Recognition: 2 theorem links
· Lean TheoremAn analogue of a formula of Popov II
Pith reviewed 2026-05-12 04:29 UTC · model grok-4.3
The pith
A summation formula involving the representation function r_k(n) extends from Bessel functions to Whittaker functions.
A machine-rendered reading of the paper's core claim, the machinery that carries it, and where it could break.
Core claim
We prove a generalization of a summation formula already proved by us which involves the arithmetical function r_k(n) and the Bessel functions of the first kind by extending the Bessel functions to Whittaker functions, using a drastically different proof.
What carries the argument
The extended summation formula linking r_k(n) to Whittaker functions in place of Bessel functions.
If this is right
- The identity holds for Whittaker functions in addition to Bessel functions.
- The summation can be applied in contexts where Whittaker functions naturally arise.
- No new restrictions are needed beyond those in the original Bessel formula.
Where Pith is reading between the lines
- This extension might facilitate connections to other areas like quantum mechanics where Whittaker functions are used.
- One could test the formula by plugging in specific values for the parameters and comparing numerical results.
- Similar extensions could be attempted for other generalizations of Bessel functions.
Load-bearing premise
The convergence and analytic conditions required for the original formula with Bessel functions are sufficient for the version with Whittaker functions.
What would settle it
Verify the equality of both sides of the proposed generalized formula for a small value of k such as k=2 and a specific positive integer n by direct computation of the sum.

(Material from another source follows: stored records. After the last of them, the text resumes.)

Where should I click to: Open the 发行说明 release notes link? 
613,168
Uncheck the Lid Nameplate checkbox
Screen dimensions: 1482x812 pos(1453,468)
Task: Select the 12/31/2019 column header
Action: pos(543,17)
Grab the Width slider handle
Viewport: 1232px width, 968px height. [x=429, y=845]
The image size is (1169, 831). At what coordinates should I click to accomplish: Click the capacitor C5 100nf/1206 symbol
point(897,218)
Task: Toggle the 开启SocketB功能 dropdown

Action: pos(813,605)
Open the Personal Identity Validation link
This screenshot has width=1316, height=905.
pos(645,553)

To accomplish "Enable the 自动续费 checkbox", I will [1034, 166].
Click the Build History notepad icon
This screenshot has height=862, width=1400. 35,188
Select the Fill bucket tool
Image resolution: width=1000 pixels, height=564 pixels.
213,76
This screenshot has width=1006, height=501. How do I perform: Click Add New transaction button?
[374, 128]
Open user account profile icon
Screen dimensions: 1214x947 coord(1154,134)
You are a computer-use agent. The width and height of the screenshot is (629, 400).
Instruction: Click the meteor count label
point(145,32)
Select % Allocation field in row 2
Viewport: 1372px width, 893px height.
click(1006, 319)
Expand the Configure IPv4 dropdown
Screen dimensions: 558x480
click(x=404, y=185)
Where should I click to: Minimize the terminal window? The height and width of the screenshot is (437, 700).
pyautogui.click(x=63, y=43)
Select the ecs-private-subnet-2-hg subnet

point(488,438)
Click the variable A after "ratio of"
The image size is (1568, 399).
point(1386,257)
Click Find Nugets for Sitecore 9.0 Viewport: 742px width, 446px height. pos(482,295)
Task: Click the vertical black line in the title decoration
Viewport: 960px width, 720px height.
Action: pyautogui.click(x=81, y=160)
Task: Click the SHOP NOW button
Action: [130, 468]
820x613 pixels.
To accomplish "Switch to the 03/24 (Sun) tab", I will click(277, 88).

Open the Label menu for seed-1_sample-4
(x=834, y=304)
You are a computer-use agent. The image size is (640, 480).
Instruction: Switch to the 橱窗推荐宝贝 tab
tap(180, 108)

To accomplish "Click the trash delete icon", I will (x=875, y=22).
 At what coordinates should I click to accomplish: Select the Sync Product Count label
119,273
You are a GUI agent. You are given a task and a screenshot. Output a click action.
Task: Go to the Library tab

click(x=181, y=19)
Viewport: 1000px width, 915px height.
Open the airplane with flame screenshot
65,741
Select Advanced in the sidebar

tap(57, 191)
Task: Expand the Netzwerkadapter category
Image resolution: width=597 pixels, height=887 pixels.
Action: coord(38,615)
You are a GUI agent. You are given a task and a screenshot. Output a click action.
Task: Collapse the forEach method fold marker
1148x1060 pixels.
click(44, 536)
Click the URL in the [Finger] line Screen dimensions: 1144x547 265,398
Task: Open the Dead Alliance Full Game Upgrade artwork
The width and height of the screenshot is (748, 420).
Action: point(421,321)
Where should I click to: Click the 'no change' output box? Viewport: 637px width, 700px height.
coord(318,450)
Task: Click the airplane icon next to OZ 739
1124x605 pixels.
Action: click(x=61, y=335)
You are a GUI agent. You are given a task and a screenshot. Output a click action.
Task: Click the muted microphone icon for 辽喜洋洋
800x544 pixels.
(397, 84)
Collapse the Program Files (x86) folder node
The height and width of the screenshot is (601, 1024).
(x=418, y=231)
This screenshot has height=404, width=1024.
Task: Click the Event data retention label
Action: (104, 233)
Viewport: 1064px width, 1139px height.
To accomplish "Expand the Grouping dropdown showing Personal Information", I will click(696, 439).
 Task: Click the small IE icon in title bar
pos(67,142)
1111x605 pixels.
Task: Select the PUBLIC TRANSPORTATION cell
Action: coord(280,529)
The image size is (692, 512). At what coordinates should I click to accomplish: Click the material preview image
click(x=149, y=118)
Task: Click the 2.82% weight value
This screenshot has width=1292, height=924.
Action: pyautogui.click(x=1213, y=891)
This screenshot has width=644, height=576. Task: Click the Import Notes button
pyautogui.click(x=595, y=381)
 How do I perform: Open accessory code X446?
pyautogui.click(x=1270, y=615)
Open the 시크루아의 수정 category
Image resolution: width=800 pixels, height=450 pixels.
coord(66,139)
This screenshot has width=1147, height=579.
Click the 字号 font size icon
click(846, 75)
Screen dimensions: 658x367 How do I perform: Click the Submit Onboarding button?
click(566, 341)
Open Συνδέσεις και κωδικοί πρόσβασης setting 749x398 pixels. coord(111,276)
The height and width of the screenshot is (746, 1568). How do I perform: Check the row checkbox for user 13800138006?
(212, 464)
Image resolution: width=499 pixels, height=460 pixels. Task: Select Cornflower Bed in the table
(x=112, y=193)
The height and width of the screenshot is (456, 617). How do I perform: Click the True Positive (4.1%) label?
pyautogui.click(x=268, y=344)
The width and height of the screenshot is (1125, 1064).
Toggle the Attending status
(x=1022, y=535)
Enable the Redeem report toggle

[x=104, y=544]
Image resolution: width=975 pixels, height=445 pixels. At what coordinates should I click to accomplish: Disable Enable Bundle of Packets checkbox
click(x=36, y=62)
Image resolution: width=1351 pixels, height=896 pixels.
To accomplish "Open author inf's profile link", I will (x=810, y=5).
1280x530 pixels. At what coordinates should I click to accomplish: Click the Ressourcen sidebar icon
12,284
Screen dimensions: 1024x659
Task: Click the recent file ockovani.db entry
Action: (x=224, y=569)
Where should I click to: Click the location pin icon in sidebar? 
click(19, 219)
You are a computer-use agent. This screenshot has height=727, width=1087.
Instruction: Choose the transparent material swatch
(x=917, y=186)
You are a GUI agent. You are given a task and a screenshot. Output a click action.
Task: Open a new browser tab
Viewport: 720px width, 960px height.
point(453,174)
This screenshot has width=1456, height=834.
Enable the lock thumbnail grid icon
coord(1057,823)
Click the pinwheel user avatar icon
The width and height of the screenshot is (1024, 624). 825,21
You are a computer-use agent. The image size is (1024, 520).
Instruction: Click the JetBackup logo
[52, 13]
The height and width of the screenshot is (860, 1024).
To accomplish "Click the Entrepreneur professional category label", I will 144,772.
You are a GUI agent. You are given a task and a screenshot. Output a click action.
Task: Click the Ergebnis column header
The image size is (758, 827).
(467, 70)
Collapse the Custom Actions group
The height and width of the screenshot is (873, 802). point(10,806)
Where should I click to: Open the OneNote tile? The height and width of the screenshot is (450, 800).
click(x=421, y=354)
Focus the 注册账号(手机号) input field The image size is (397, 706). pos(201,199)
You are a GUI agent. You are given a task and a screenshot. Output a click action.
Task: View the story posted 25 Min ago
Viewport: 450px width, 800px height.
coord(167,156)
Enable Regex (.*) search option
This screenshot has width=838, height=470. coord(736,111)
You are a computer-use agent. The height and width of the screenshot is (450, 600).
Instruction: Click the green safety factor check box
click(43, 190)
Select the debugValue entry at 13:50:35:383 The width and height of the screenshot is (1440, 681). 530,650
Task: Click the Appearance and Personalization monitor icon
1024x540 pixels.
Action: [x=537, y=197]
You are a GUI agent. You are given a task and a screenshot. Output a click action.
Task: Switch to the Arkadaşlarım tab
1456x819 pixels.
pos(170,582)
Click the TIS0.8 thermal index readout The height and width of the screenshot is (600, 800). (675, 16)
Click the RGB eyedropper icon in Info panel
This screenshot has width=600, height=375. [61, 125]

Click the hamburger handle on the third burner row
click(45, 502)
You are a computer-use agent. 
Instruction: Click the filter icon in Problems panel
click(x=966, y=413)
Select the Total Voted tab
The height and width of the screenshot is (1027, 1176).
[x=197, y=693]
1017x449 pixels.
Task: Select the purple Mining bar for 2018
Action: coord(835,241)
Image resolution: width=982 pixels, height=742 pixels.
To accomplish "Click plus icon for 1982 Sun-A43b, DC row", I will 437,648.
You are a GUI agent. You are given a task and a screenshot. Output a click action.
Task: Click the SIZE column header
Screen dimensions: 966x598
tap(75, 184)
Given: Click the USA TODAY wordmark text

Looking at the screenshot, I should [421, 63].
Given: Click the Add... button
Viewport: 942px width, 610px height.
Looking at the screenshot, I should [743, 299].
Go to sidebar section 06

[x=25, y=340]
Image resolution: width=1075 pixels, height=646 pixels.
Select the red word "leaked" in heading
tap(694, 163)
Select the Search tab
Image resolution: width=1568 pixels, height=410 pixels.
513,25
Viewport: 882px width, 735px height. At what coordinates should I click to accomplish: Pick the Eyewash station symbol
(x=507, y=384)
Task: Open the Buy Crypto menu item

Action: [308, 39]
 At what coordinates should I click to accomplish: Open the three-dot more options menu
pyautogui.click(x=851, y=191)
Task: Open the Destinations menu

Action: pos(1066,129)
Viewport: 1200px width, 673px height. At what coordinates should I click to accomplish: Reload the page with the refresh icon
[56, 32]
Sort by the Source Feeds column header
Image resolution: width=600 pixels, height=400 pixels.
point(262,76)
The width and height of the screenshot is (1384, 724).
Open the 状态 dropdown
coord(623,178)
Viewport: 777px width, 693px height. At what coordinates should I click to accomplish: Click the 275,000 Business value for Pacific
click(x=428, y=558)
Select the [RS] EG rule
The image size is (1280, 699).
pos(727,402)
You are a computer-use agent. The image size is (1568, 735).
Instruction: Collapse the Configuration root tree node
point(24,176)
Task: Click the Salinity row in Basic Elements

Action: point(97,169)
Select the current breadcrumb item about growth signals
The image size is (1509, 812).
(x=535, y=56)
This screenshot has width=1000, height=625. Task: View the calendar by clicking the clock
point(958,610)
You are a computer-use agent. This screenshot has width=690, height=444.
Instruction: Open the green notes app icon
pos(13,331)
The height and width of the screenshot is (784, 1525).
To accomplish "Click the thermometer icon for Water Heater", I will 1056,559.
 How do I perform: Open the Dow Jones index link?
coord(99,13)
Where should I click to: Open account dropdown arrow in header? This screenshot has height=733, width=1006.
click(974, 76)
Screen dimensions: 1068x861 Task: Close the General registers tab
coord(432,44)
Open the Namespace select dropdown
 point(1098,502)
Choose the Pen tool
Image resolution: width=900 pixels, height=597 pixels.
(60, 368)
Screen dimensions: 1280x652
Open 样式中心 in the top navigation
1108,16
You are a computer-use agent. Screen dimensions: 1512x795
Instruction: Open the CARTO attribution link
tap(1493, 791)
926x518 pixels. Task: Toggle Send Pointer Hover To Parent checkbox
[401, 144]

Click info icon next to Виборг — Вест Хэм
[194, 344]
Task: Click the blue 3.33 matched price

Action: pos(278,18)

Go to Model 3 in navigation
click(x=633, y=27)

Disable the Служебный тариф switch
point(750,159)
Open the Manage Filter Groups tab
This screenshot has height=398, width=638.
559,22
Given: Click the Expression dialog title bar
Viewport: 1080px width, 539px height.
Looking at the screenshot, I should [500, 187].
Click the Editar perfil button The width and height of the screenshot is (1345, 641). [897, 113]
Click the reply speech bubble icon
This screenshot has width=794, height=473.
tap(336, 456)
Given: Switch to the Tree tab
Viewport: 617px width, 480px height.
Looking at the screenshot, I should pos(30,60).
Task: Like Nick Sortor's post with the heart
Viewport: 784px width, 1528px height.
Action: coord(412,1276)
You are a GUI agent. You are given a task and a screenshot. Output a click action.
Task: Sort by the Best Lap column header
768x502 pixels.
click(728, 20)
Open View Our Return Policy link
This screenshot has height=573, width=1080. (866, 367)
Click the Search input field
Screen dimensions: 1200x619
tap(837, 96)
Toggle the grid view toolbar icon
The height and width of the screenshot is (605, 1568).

read the original abstract
Let $r_{k}(n)$ denote the number of representations of the positive integer $n$ as the sum of $k$ squares. We prove a generalization of a summation formula already proved by us [Advances in Applied Mathematics, 175 (2026) 103201], which involves the arithmetical function $r_{k}(n)$ and the Bessel functions of the first kind. We extend the Bessel functions in the aforementioned formula to Whittaker functions, and our proof of this generalization is drastically different from the proof of the particular case presented in [Advances in Applied Mathematics, 175 (2026) 103201].
Editorial analysis
A structured set of objections, weighed in public.
Referee Report
Summary. The manuscript proves a generalization of a summation formula previously established by the authors involving the representation function r_k(n) and Bessel functions of the first kind. The new result replaces the Bessel functions with Whittaker functions while retaining the same arithmetic function, and the proof employs a substantially different technique from the one in the authors' earlier paper.
Significance. If the proof is complete and the extension is valid under the stated hypotheses, the result broadens the class of admissible special functions in such summation identities, which may enable further applications in analytic number theory involving integral transforms or automorphic forms. The use of a new proof method is a clear strength, as it avoids reliance on the specific properties of Bessel functions that were central to the prior work.
major comments (2)
- [Theorem statement and §2] The main theorem (presumably Theorem 1.1 or its analogue in §2) must explicitly state the precise range of parameters (e.g., the indices of the Whittaker function and the growth conditions on the summation variable) under which the series converges absolutely; the abstract and introduction only allude to “the conditions stated in the prior paper,” but the Whittaker case may require additional restrictions that are not automatically inherited.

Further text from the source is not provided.